El calor agobiante se disminuye con el aire acondicionado del estudio Moebio, en el corazón de Constitución. Tordó sostiene una planilla con anotaciones y mira un punto fijo del vidrio que separa a las consolas de la sala de grabación. Los siete integrantes de La Mississippi están concentrados en lo mismo y no quieren que nada los perturbe en este momento de intimidad.

"Las bases las grabamos en corte directo y después le agregamos la voz y los vientos. La experiencia de Classic -se grabaron tres tomas sin mezcla y se eligió la mejor - nos gustó mucho. No es que el blues necesite los menos retoques posibles, eso depende del tema; hay algunos que los tenés que laburar mucho y otros que te salen ahí, en caliente. Siempre hacemos bastantes canciones sobre el pucho...pero esta vez se nos fue la mano, ¿no?", pregunta Tapia y agrega que "lo que pasa es que siempre surge material nuevo".

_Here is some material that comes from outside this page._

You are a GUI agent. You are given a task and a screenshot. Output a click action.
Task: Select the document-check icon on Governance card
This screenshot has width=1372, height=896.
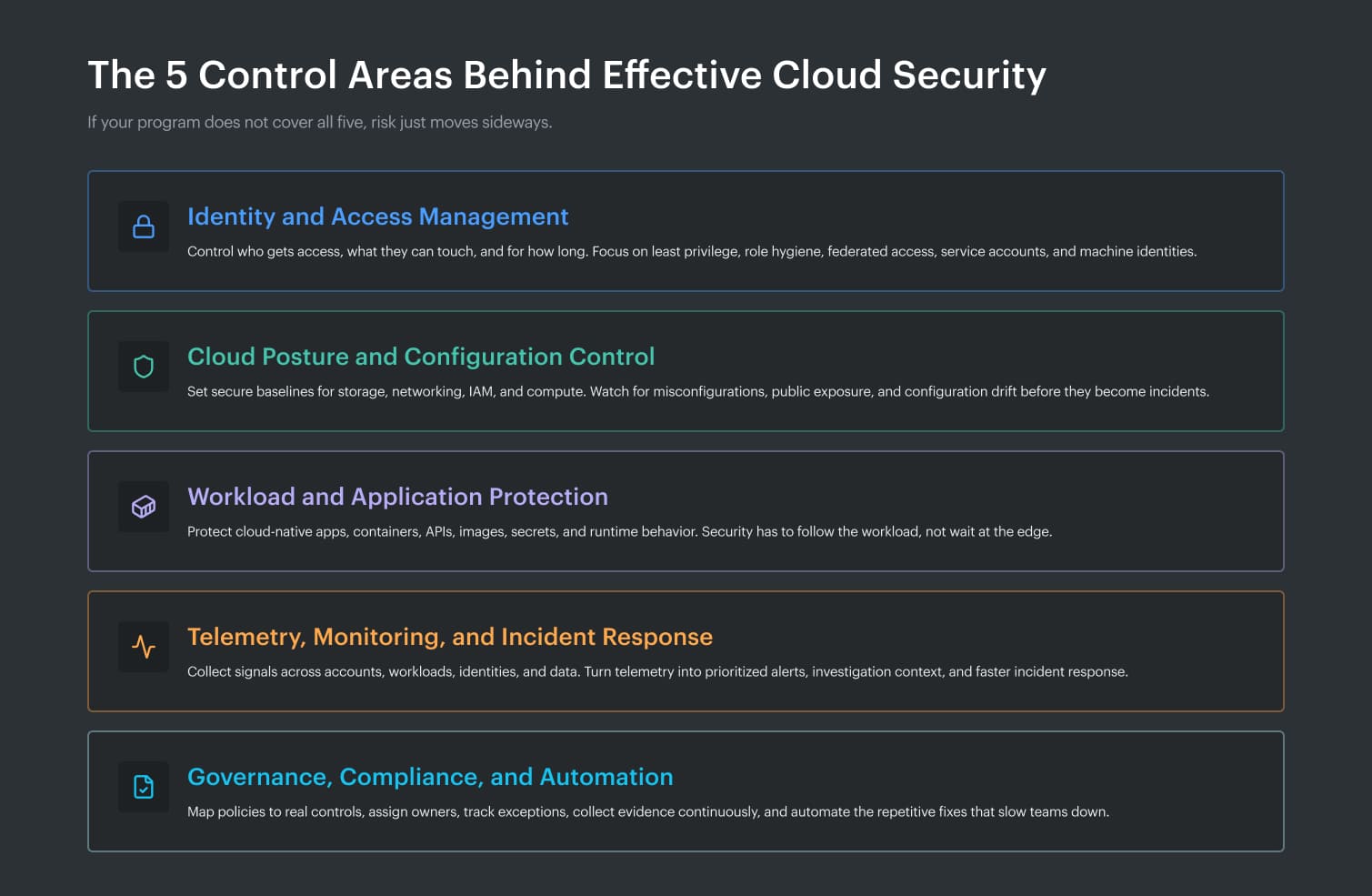click(x=143, y=787)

El líder creativo de la banda está alegre con esta experiencia. "Descubrimos a Carlos Piriz. Es un placer trabajar con gente que hace lo que le estás diciendo cuando vos te producís, además de que te ayudan con su criterio. Con ellos aprendí mucho más de lo que aprendí en el resto de los discos", cuenta Tapia.

Una de las tantas particularidades de "Palacio de pulgas" es la ausencia de un armoniquista; Tapia se hizo cargo de dicho instrumento. "No tiene muchas armónicas, me parece que los armoniquistas se apresuran demasiado... Es un instrumento muy chiquitito, muy simple y quieren reemplazar con personalidad lo que no tienen en música. Lo que pasa es que me pudre que nos caratulen. Hace algunos años que perdimos la manía de estar en el blues; estoy cansado de esos giles que vienen con una varita y dicen: esto es blues, esto no. Cuando la gente va a un show va a ver a un grupo, no a un género. Para qué ser más papistas que el Papa si los mismos músicos de afuera nos dicen: "Qué bueno, es diferente"".

"Ahora, Mississippi está en llamas"

"Tenemos la mejor expectativa para este disco, también vamos a tener el ojo puesto en la distribución. No queremos que nuestro trabajo quede en manos de algún irresponsable. Acá, cada uno tiene una función aparte de lo musical", sostiene Ricardo Tapia.

Si bien el sonido de La Mississippi está afianzado, el cantante cree que pocas veces se llega a lo que uno pretende: "El sonido se encuentra cuando sos más grande, nosotros somos muy jóvenes como para tenerlo resuelto. Uno siempre lo busca, pero no creo que todos los músicos lo alcancen. Es una búsqueda constante, es como la creación, nunca te vas a quedar en el lugar. Lo que pasa es que cuando se habla de sonido no se limita al del equipo o al del instrumento, es el sonido de su arte, de su trabajo; es como cerrar lo que hiciste en tu carrera."

"Somos cabezones"

Muchas expectativas puso la banda en este disco, así lo dice Tapia: "Pensamos en darle lo mejor al público, somos medios cabezones: nos queremos superar, somos muy laburadores. Y esta vez, Mississippi está en llamas."